Start of DATA TO PROCESS
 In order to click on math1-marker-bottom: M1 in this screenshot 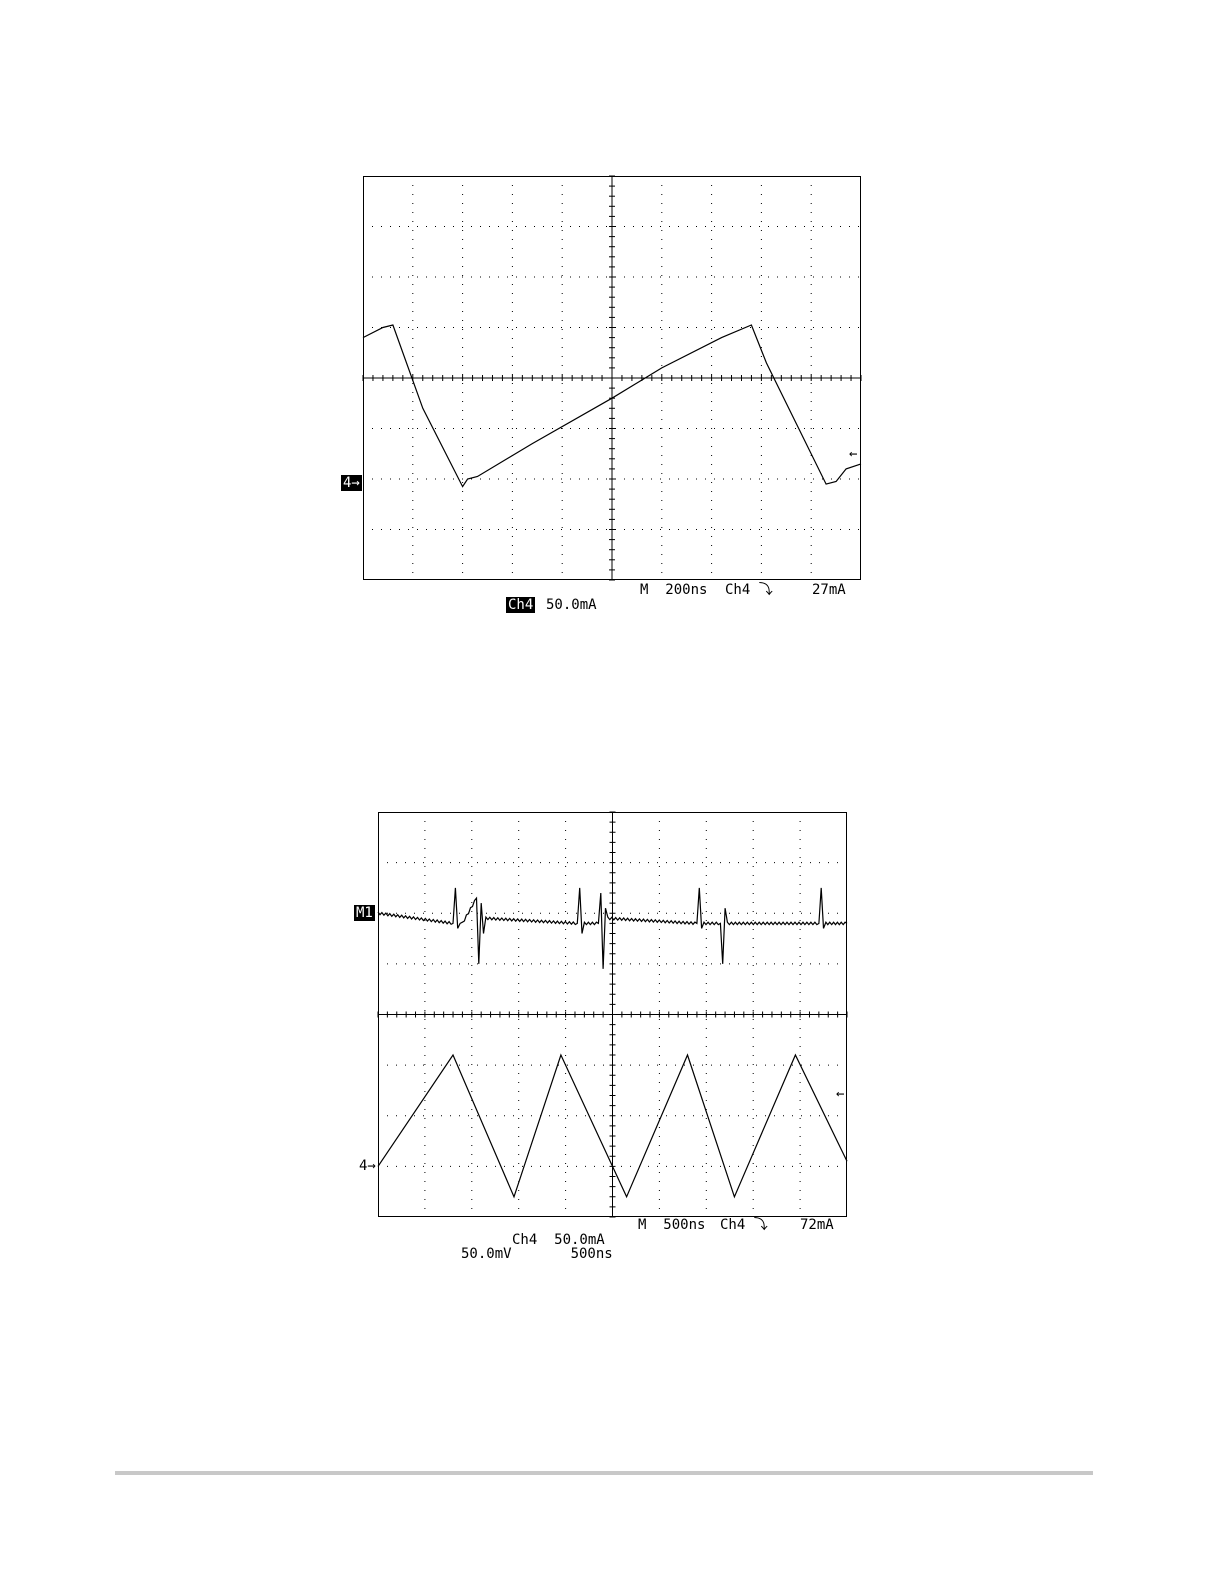, I will do `click(364, 913)`.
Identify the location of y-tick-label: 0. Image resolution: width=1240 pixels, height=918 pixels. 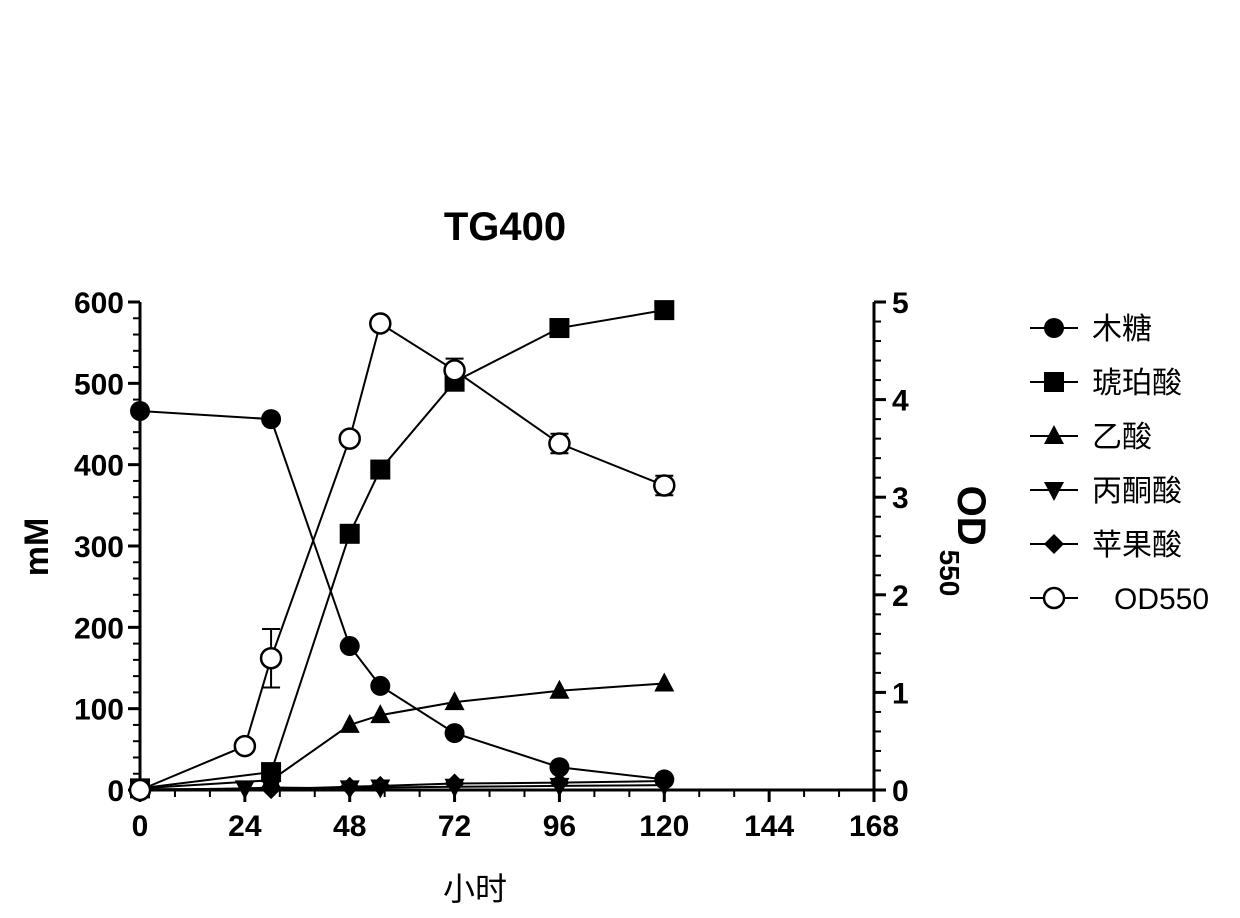
(116, 792).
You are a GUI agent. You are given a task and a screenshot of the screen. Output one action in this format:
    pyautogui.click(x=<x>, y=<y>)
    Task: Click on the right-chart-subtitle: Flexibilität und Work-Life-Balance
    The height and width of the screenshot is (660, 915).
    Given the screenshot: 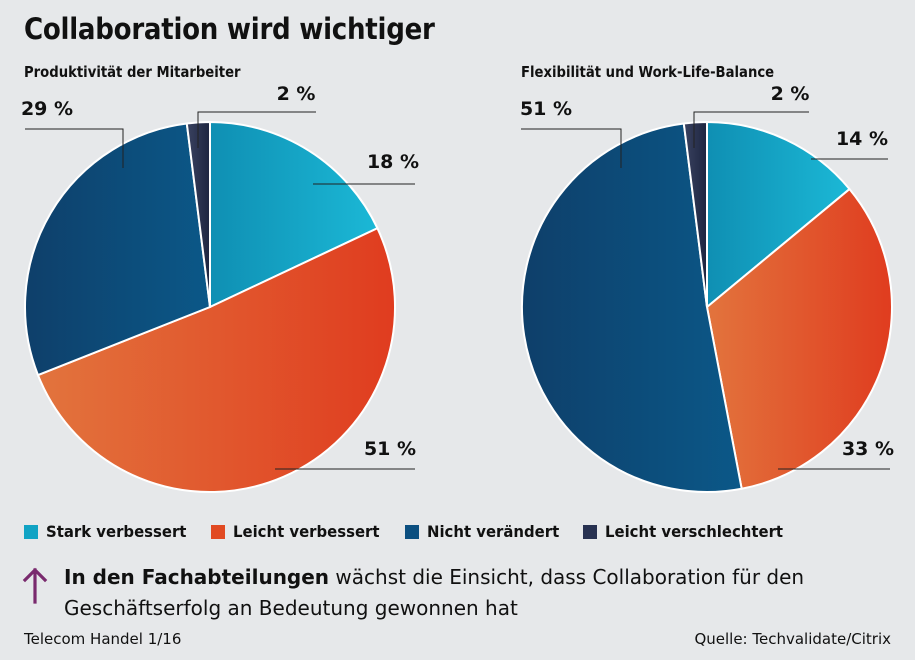 What is the action you would take?
    pyautogui.click(x=648, y=72)
    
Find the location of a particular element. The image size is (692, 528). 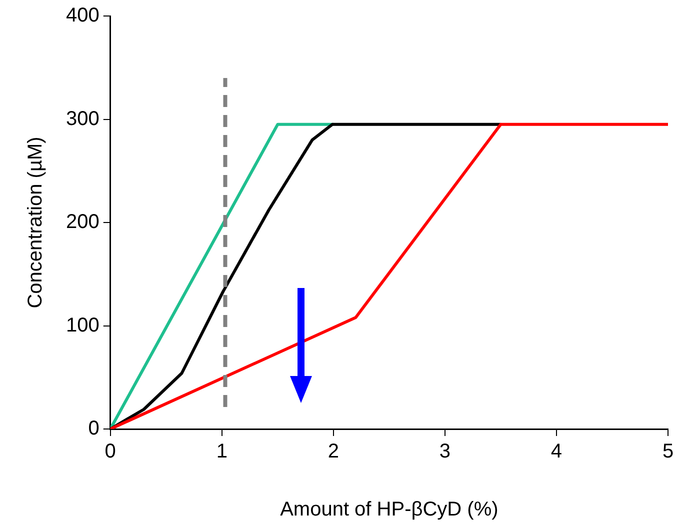

x-tick-label: 5 is located at coordinates (668, 452).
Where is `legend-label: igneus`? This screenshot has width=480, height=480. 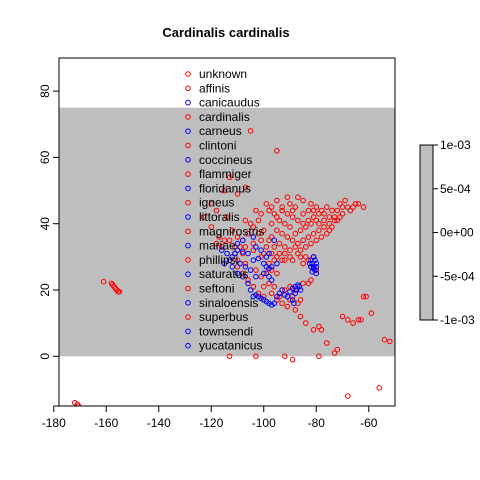
legend-label: igneus is located at coordinates (216, 203).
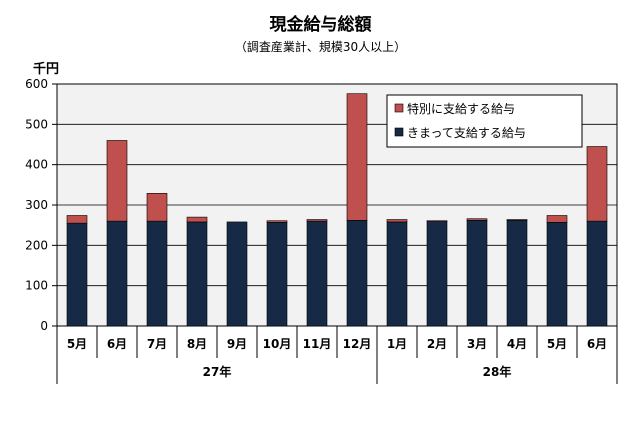 This screenshot has height=421, width=641. Describe the element at coordinates (320, 47) in the screenshot. I see `chart-subtitle: （調査産業計、規模30人以上）` at that location.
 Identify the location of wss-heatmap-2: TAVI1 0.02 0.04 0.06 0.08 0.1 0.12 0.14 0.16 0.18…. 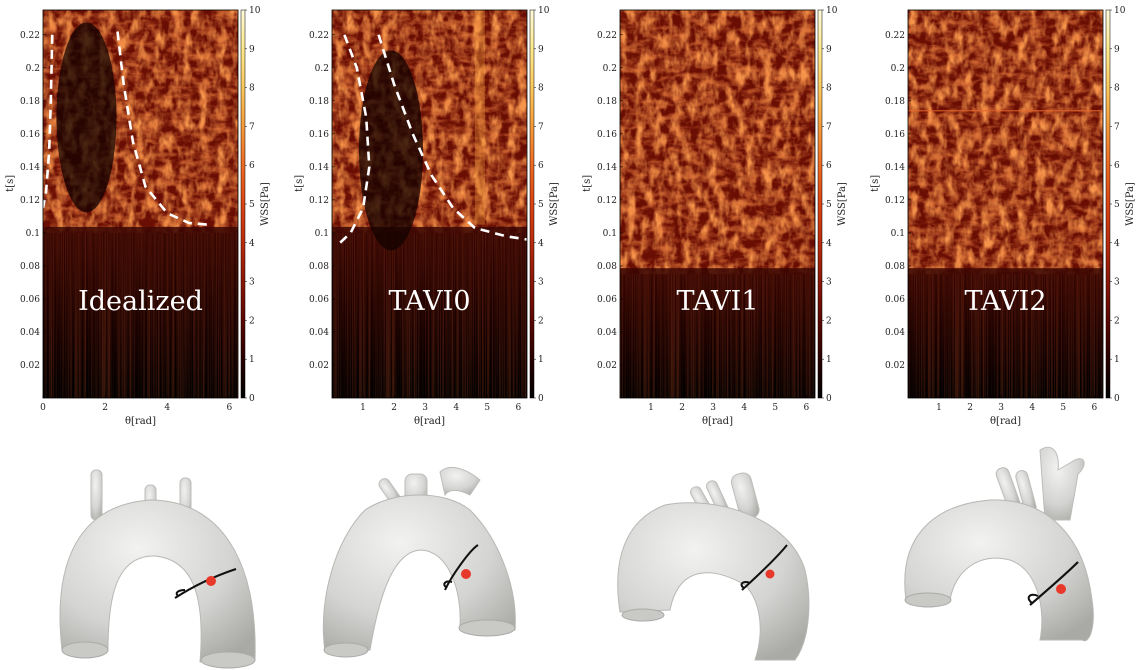
(715, 216).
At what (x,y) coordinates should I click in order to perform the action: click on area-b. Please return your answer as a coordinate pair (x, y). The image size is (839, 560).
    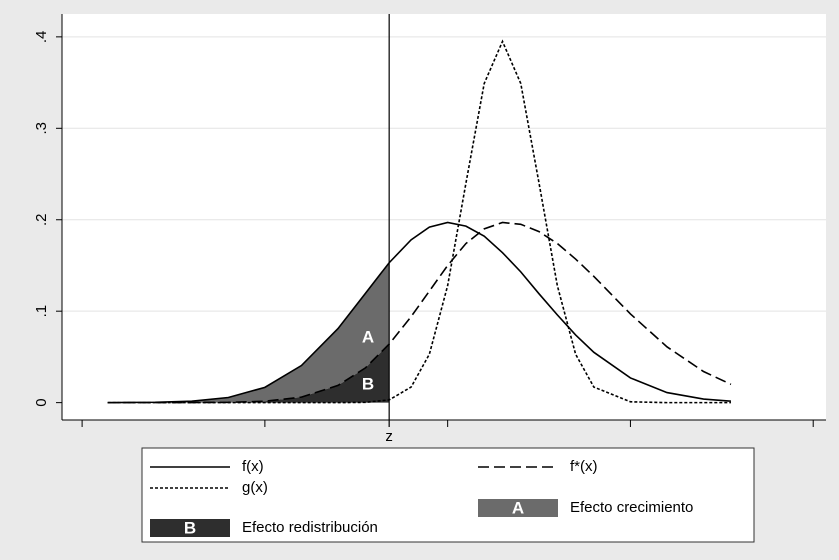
End of DATA TO PROCESS
> [ACTIVITY] Could you give back the data from the line holding "Find the location" through the end of the data, inclusive, with "image size" changed to "resolution" and everything else left unchanged? Leave the pictures out of your answer.

> [ANSWER BOX]
Find the location of a particular element. The resolution is (692, 528). 

x-tick-label: 5 is located at coordinates (668, 452).
Where is `legend-label: igneus`? This screenshot has width=480, height=480. 
legend-label: igneus is located at coordinates (216, 203).
 This screenshot has height=421, width=641. Describe the element at coordinates (320, 47) in the screenshot. I see `chart-subtitle: （調査産業計、規模30人以上）` at that location.
 Identify the location of wss-heatmap-2: TAVI1 0.02 0.04 0.06 0.08 0.1 0.12 0.14 0.16 0.18…. 
(715, 216).
At what (x,y) coordinates should I click in order to perform the action: click on area-b. Please return your answer as a coordinate pair (x, y). The resolution is (839, 560).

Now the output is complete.